3. Changing Calculation Logic Without Versioning

Wrong:

// Just change the function, same Config type
function calculateCharge(settings) {
  // Changed from per-minute to per-second billing
  return duration_seconds * settings.rate_per_minute / 60;
}

Right:

// New Config type for new logic
function calculateChargeV1(settings) {
  return duration_minutes * settings.rate_per_minute;
}

function calculateChargeV2(settings) {
  return duration_seconds * settings.rate_per_second;
}

Why: Old Facts with config_version: 1 become irreproducible. Audit fails.

4. Querying Only Current Config for Historical Analysis

Wrong:

// Why was invoice #123 this amount?
const currentConfig = await this.getActiveConfig(configId);
return calculateAmount(historicalFact, currentConfig); // Wrong!

Right:

// Use Config that was active when Fact was created
const originalConfig = await this.getConfigByVersion(
  historicalFact.config_id,
  historicalFact.config_version
);
return calculateAmount(historicalFact, originalConfig);

Why: Config may have changed. Calculation will not match recorded amount.

5. Long Cache TTL on Resolved Configs

Wrong:

this.configCache.set(cacheKey, {
  config,
  expiresAt: Date.now() + 24 * 60 * 60 * 1000 // 24 hours
});

Right:

this.configCache.set(cacheKey, {
  config,
  expiresAt: Date.now() + 60_000 // 1 minute
});

Why: Config changes take 24 hours to propagate.

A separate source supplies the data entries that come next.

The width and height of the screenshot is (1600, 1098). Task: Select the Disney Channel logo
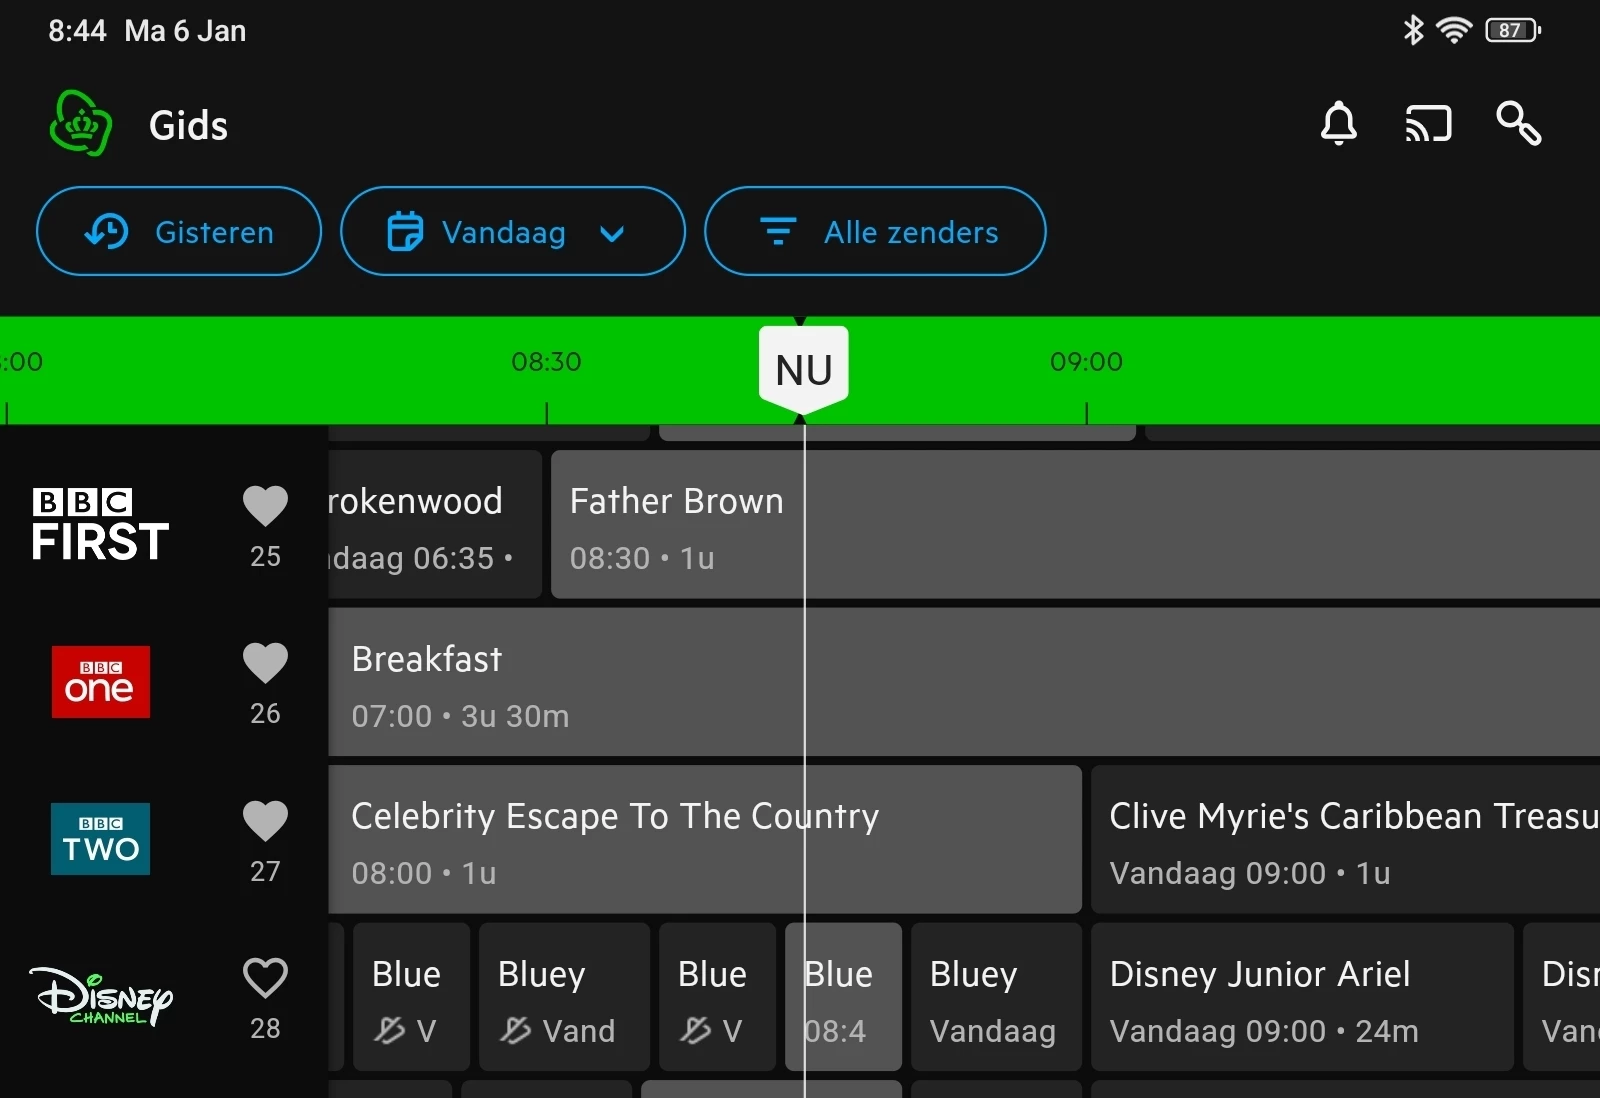pos(100,996)
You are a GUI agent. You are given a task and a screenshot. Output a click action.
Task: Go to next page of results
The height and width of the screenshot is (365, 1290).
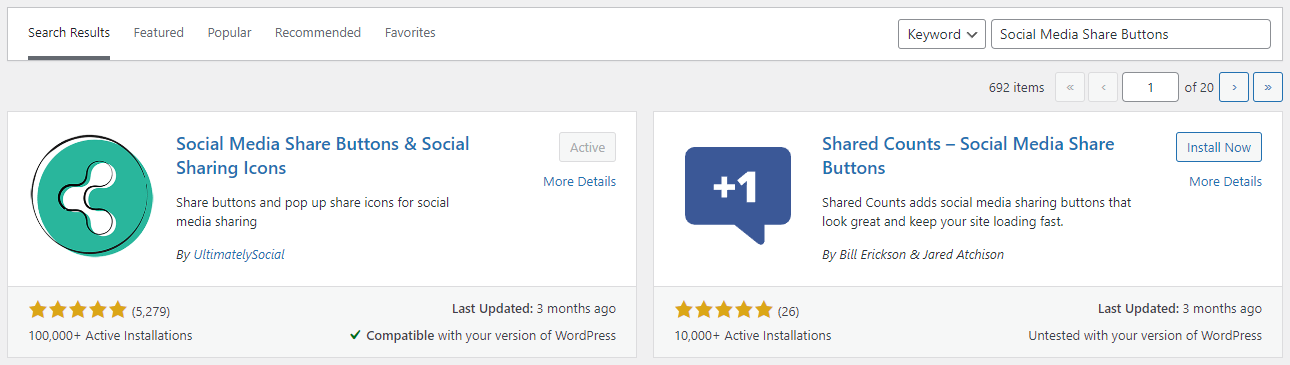[x=1234, y=87]
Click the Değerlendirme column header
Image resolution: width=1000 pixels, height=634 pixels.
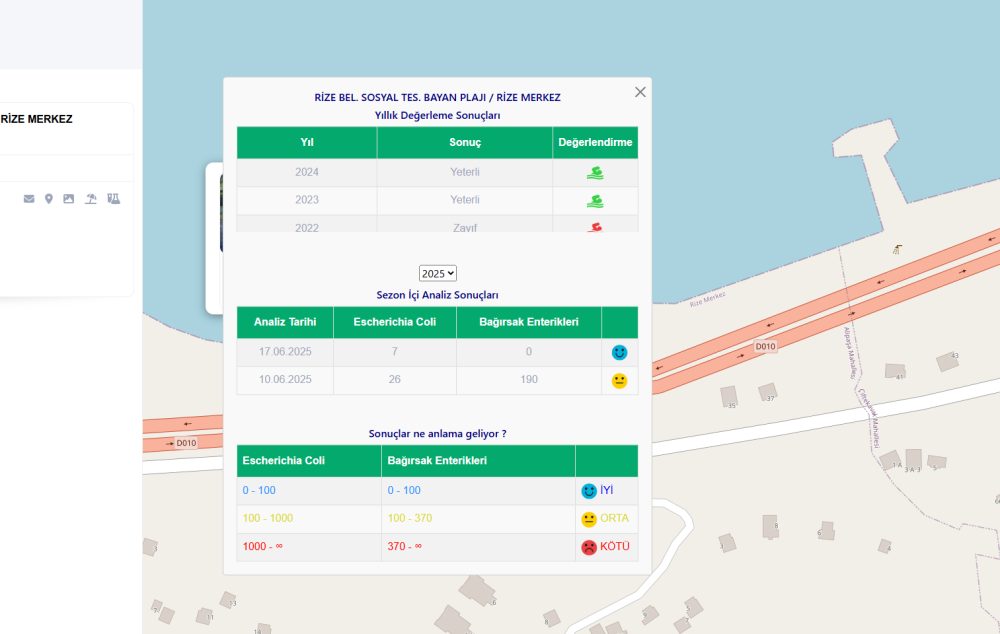595,142
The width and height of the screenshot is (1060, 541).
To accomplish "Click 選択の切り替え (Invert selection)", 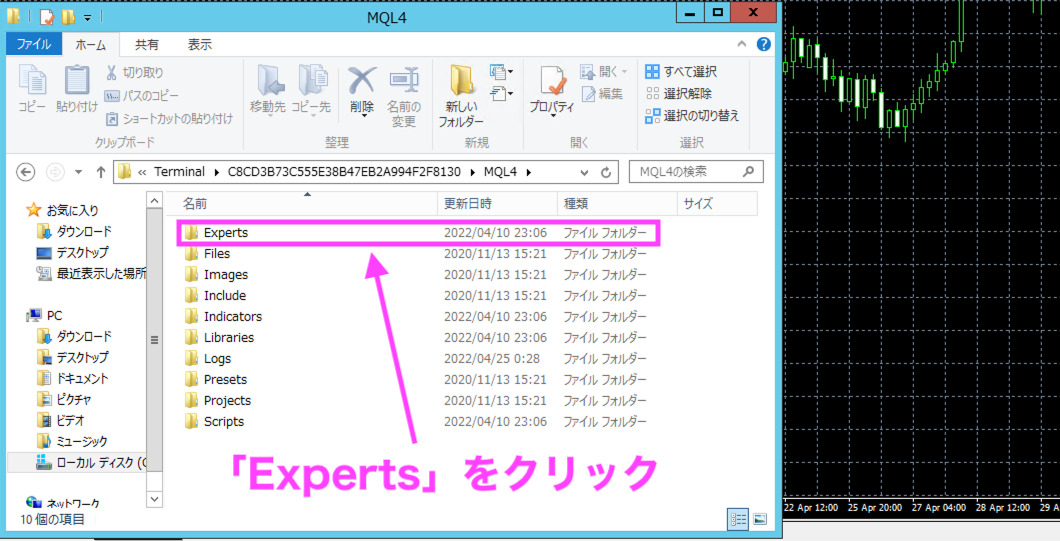I will [692, 116].
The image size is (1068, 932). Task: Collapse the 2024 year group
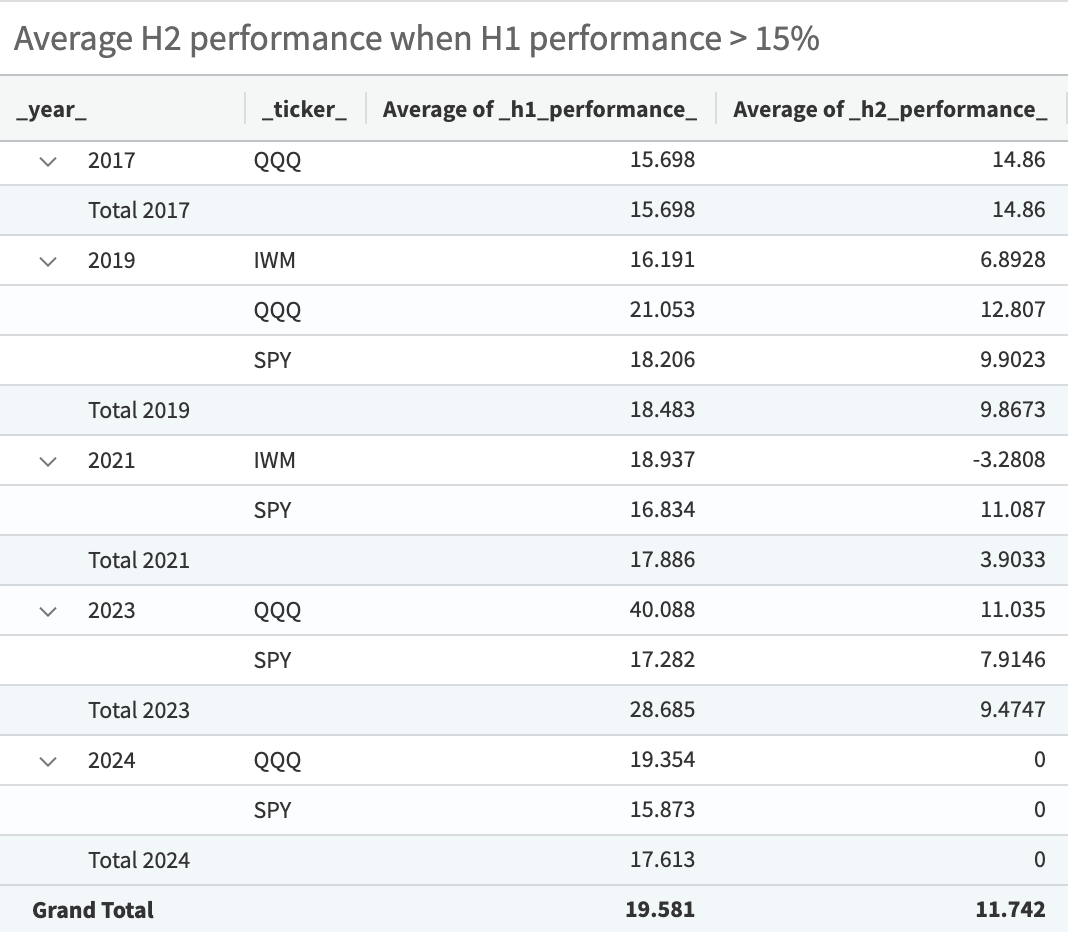coord(48,761)
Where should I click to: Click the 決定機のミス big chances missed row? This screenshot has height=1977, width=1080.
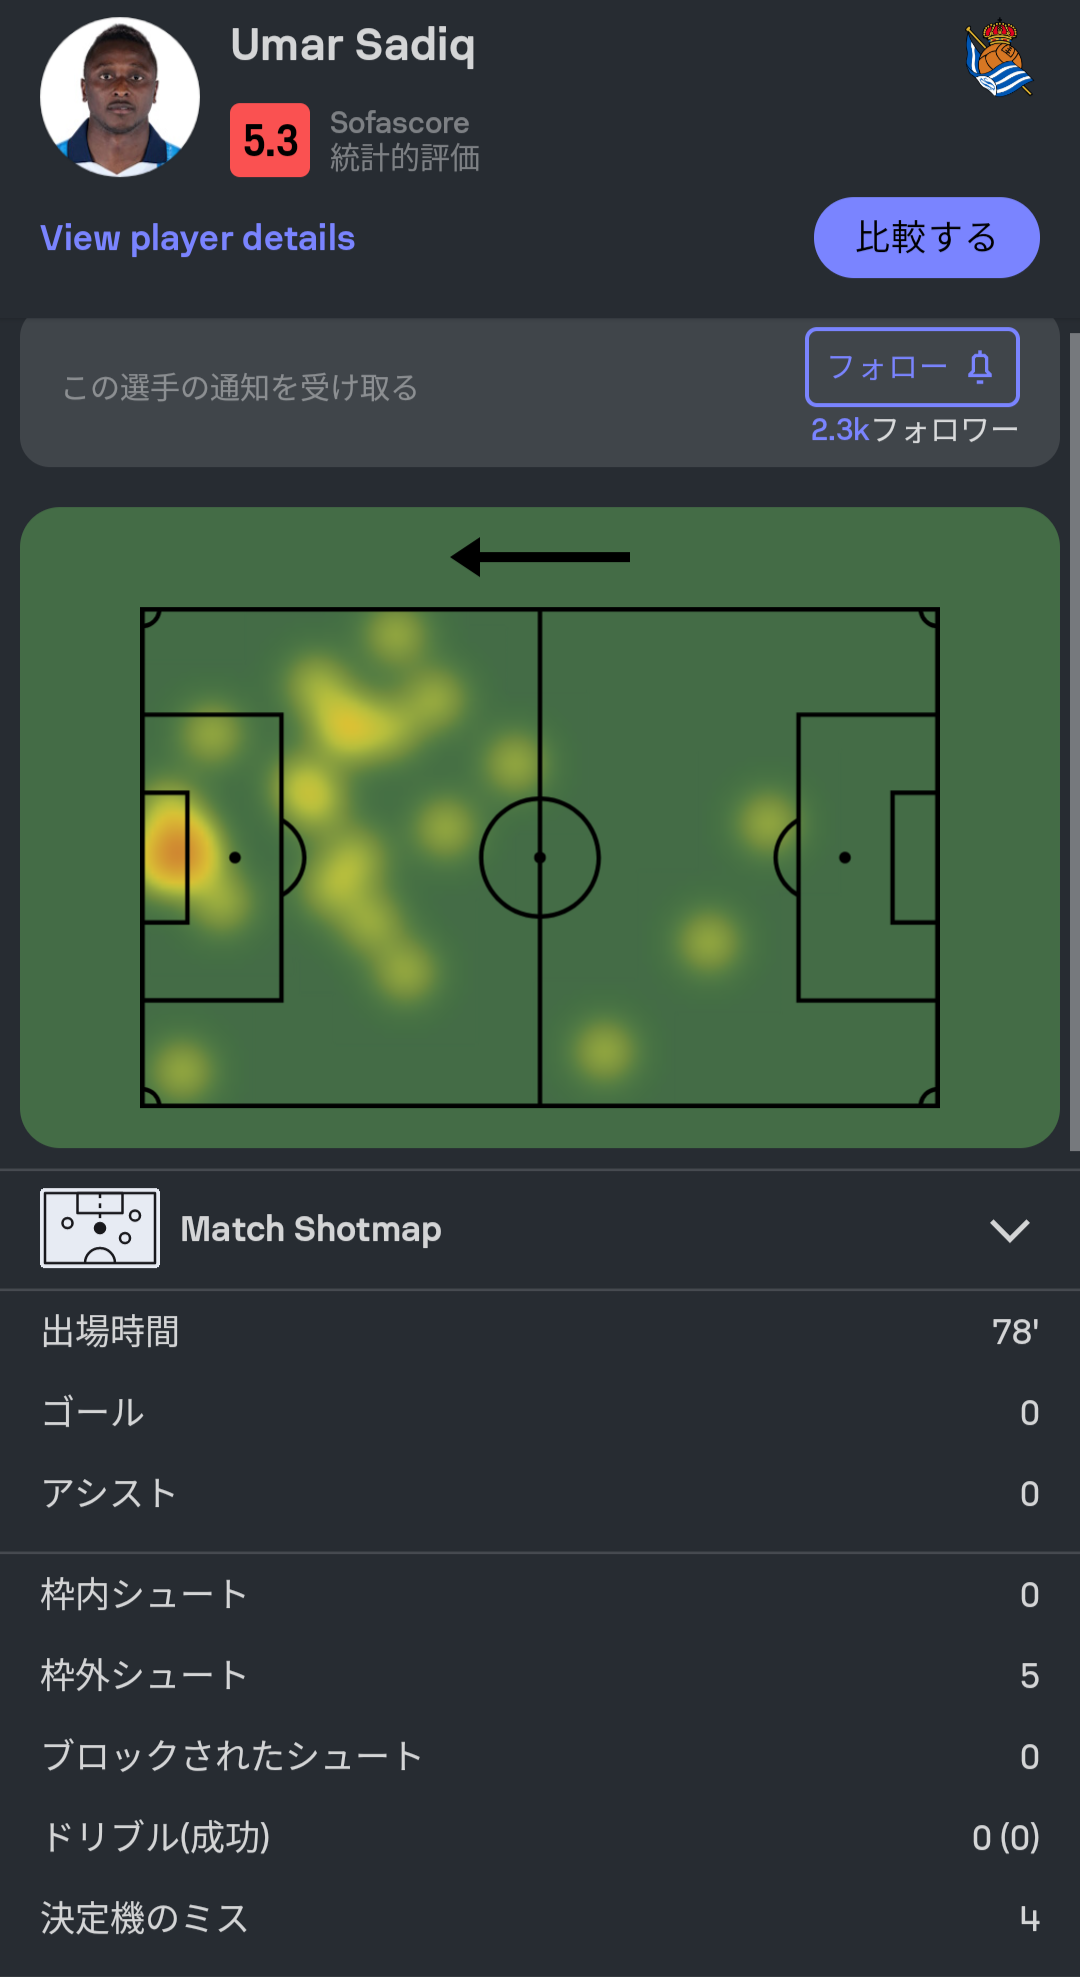tap(540, 1918)
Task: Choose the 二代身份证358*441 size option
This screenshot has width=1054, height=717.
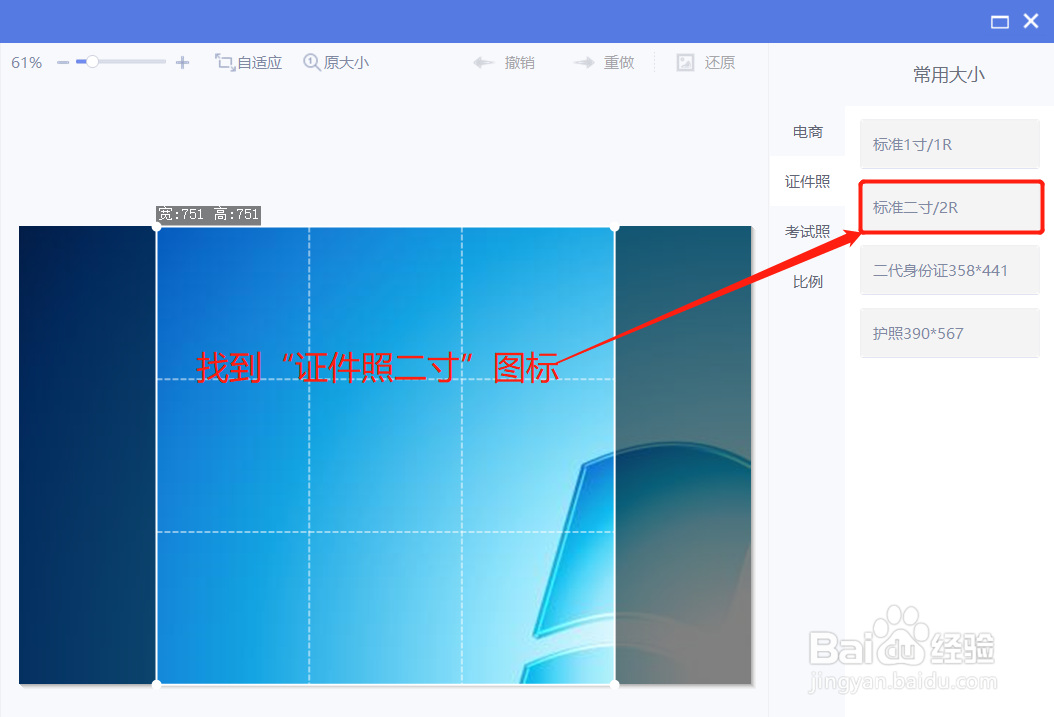Action: [949, 270]
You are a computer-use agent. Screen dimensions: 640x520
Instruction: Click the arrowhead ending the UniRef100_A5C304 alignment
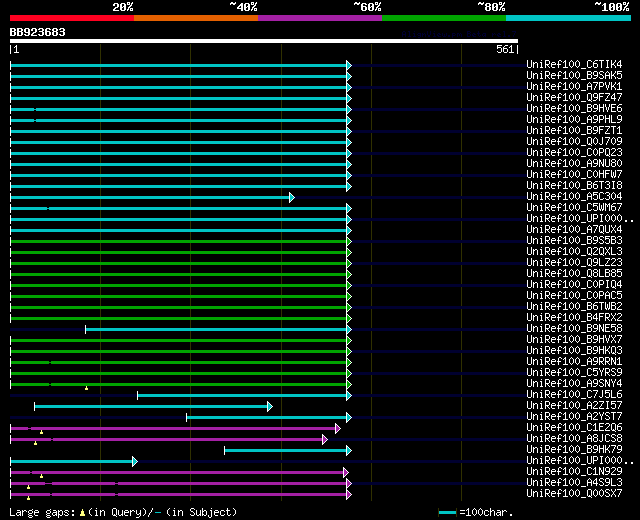coord(291,198)

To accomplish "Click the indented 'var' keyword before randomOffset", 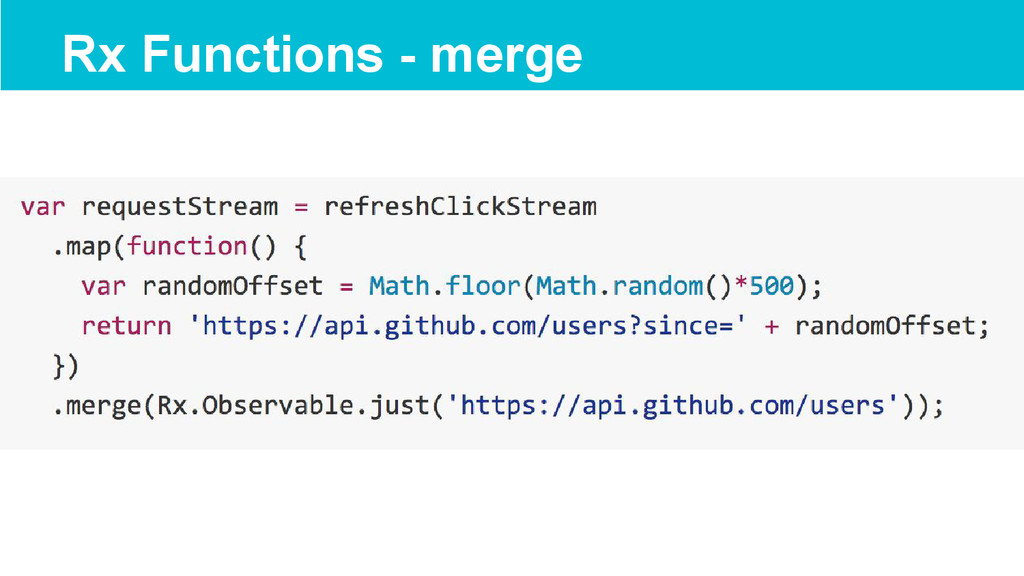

Business impact.

---

Summary

Concept	Implementation
Version storage	Integer counter per config_id, new row per version
Supersession	Old version gets superseded_at, new version has superseded_at = null
Concurrency	DO single-threading + optimistic locking (expected_version)
Scope resolution	asset > campaign > account, stub calls to parent DOs
Time queries	effective_at <= T AND (superseded_at IS NULL OR superseded_at > T)
Fact linkage	Every economic Fact has config_id + config_version
Migration	Non-breaking: add optional fields. Breaking: new Config type.

Config versioning implements Principle 6 (Configs Are Versioned). Every Fact that depends on a Config records which version was applied. Historical calculations can be reproduced exactly. The audit trail shows what rules applied when.